What keeps CDZA interesting is that no two videos have been of the same kind to date. Each performance has been a unique experiment in creativity and musical craftsmanship infused with a liberal dash of humor. (eg: NYC Phoneharmonic – A wondrous orchestral medley of the iconic ringtones belonging to cell phone companies, History of Lyrics that aren’t lyrics – that takes us through 46 years of musical history through 20 songs with no lyrics!, Zuckerberg – the Musical etc)

Their latest performance – The Human Jukebox, Opus No. 9 –  was an experiment that stood out to me for a very interesting reason: the idea of giving ‘power’ to the consumer and watch them bask in sheer delight.

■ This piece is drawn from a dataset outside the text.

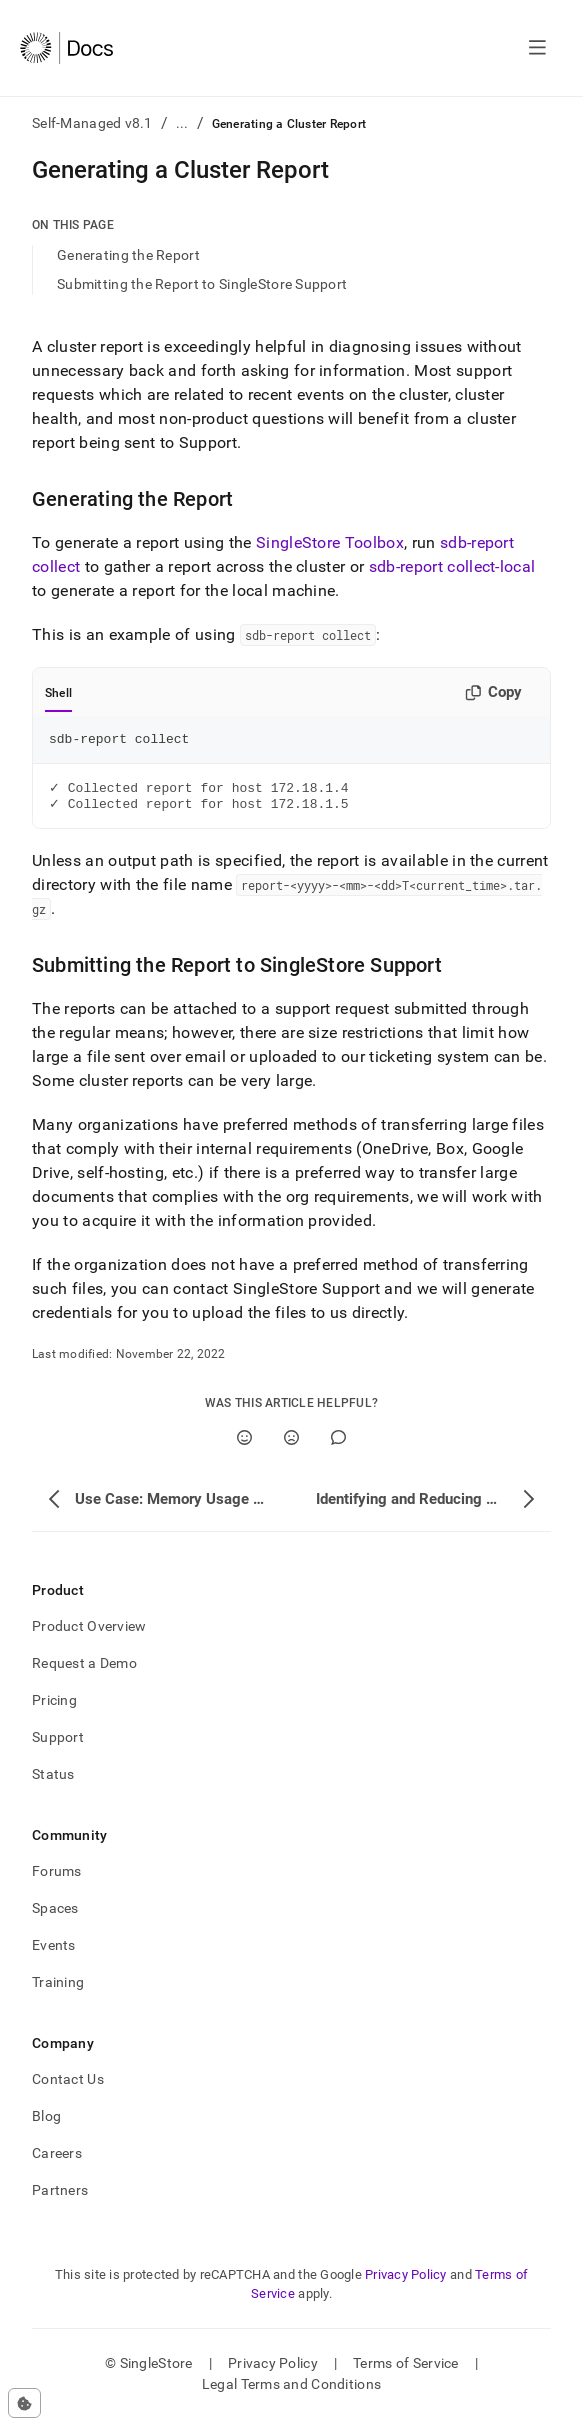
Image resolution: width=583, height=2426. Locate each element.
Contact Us (68, 2086)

See their performance here:

While I salute the sheer musical genius of the artists, what appeals to me in this experiment is what it successfully brings to life –  an enterprise that enables customers to have a degree of influence over the outcome. Result: consumers themselves become the owners of the experience!

The story can only go oneway in such circumstance – consumer delight and advocacy – every marketer’s wet dream. Let’s see another example.

Every Beer brand loves to own the Happy Hour. But how do you do it? Especially when you are a new entrant in a market with the incumbent being present for over a 100 years? Recently, Budweiser saw itself in this position in Ecuador. So what did it do? It installed a Budclock: 

This ‘ambient execution’ brilliantly brought to life the idea of “Happy hours never end with a Bud”, while empowering its consumers to stretch the Happy Hours by over 6000 minutes and thereby touched more than 50,000 people (and counting) with a phenomenal increase in sales. (source)

What again stood out for me here was the sheer delight – that ‘aha’ moment – a consumer is gifted with, each time they realize that they are able to add another minute to the Happy Hour. Result: The consumer owns the Happy Hour (not the pub). Thanks to Bud!

In each of these examples, what stands out is the magic that unfolds when the consumer realizes that she has a degree of influence over the outcome. As a result, she almost begins to own the (branded) experience and once that happens the story can only have one ending – Consumer Delight and Brand Advocacy.  

Do you know of any other examples that brings this to life?